= James Robertson (Trotskyist) =

American socialist activist

James Robertson (1928–2019) was the long-time and founding National Chairman of the Spartacist League (US), the original national section of the International Communist League. In his later years, Robertson was consultative member of the ICL's international executive committee.

== Biography ==
Born in 1928, Robertson joined the Communist Party in Richmond, California, in December 1946. He was active in its youth organization the American Youth for Democracy. While studying chemistry at the University of California at Berkeley, he left the CP to join Max Shachtman’s Workers Party shortly before it changed to the Independent Socialist League in May 1949. He was active in the WP/ISL’s youth organization, the Socialist Youth League, and its successor, the Young Socialist League (YSL).

Max Shachtman and his supporters then considered themselves Trotskyists, though they had broken with Trotsky’s Fourth International in 1940, abandoning the Trotskyist program of unconditional military defense of the USSR as World War II began. According to Robertson, the Workers Party gave up any perspective of reuniting with the Fourth International in 1948 and moved to the right under the pressure of the Cold War. Robertson fought what he considered this rightward course, co-authoring his first oppositional document in 1951. Along with Tim Wohlforth and Shane Mage, he was a leader of the Left Wing Caucus which developed in the YSL in early 1957 in opposition to Shachtman's plan to liquidate the ISL into what had become the Socialist Party-Social Democratic Federation.

Under the impact of the Hungarian Revolution of 1956, members of the Left Wing Caucus became convinced that the Stalinist bureaucracy was not a new ruling “bureaucratic collectivist” class, as Shachtman had insisted, but instead a brittle and unstable caste, as Trotsky had argued. Wohlforth, Mage and Robertson launched the Young Socialist in October 1957 and founded the associated Young Socialist Clubs; they joined the Trotskyist Socialist Workers Party (SWP). In response to the formation of a Tibetan Brigade at the University of California at Berkeley in 1959, Robertson wrote a leaflet enthusiastically supporting the Chinese state’s suppression of what he considered to be a CIA-backed uprising in Tibet, reflecting the Young Socialist Clubs’ adoption of unconditional military defense of China, which they regarded as a deformed workers state, qualitatively similar to the USSR after it underwent its bureaucratic degeneration.
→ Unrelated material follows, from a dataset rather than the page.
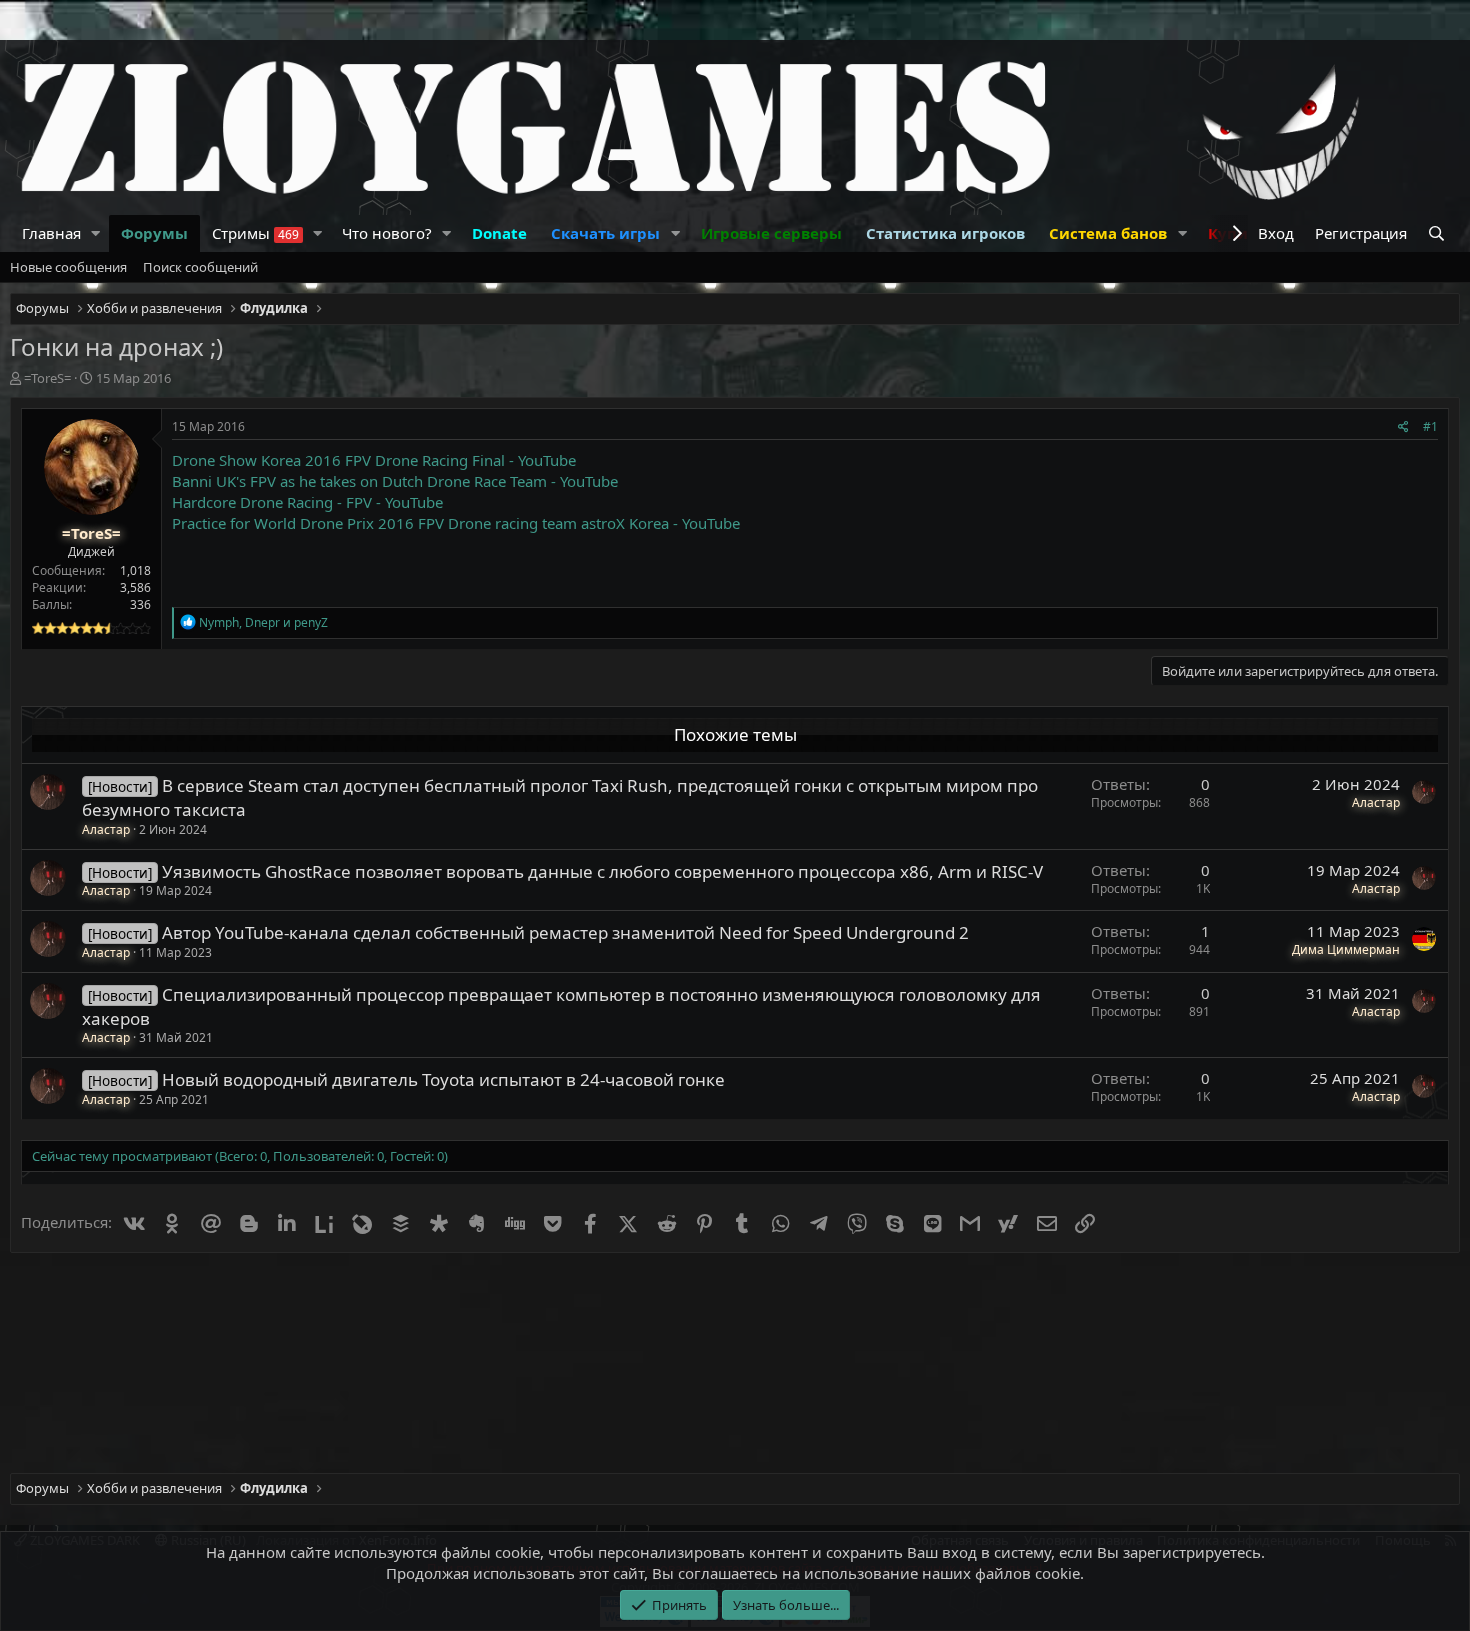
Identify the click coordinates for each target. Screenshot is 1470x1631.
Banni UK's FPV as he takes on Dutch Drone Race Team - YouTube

Robertson was a leader of the SWP’s youth group, the Young Socialist Alliance, when it was founded in 1960. Robertson, Mage and Wohlforth opposed what they considered to be an uncritical embrace of Fidel Castro by the SWP leadership, which declared Cuba to be a workers state on a par with the early USSR. Facing a hostile SWP leadership, they founded the Revolutionary Tendency (RT) in 1961. The majority of the RT—which went on to found the Spartacist League—came to regard Cuba, like China, as a deformed workers state, qualitatively similar to the degenerated USSR. The RT considered what they perceived as the SWP’s abandonment of a revolutionary perspective reflected not just in their uncritical support to Castro, but also in the party’s uncritical enthusing for the existing leadership of the civil rights movement. Robertson co-authored several of the tendency’s documents calling for the party to fight for Trotskyism in the civil rights movement.

The SWP was then a member of the International Committee of the Fourth International (IC), which organized the orthodox Trotskyists internationally, including the British Socialist Labour League led by Gerry Healy. The IC opposed the revisionist Trotskyists led by Michel Pablo, who were organized in the International Secretariat (IS). When the SWP declared its intention to reunify with the IS, the RT opposed this. Under Robertson’s leadership, the majority of the RT came to the conclusion that the SWP leadership had become centrist, but Tim Wohlforth, at the behest of Gerry Healy, split the tendency, claiming the SWP leadership could be won back to authentic Trotskyism. Wohlforth went on to lead Healy’s American organization (until he was purged in 1974).

The RT majority was expelled by the SWP beginning in December 1963, just as the SWP’s reunification with the International Secretariat was being consummated. Robertson was the editor of the journal Spartacist, which began publication in early 1964. Spartacist supporters looked at first to the IC, which was now under the leadership of Gerry Healy. However, Robertson’s experiences at the IC's 1966 London conference led to a definitive break.

Robertson was elected founding national chairman of the Spartacist League/U.S. in 1966. When the international Spartacist tendency was formed in 1974, he was a member of its leading body and the author of the draft of its founding statement, "Declaration for the Organizing of an International Trotskyist Tendency." The iSt changed its name to the International Communist League (Fourth Internationalist) in 1989. Robertson's position as National Chairman of the Spartacist League/U.S. became consultative in 2004. He became a consultative member of the International Communist League’s executive committee in 2007. He died in April 2019 at the age of 90.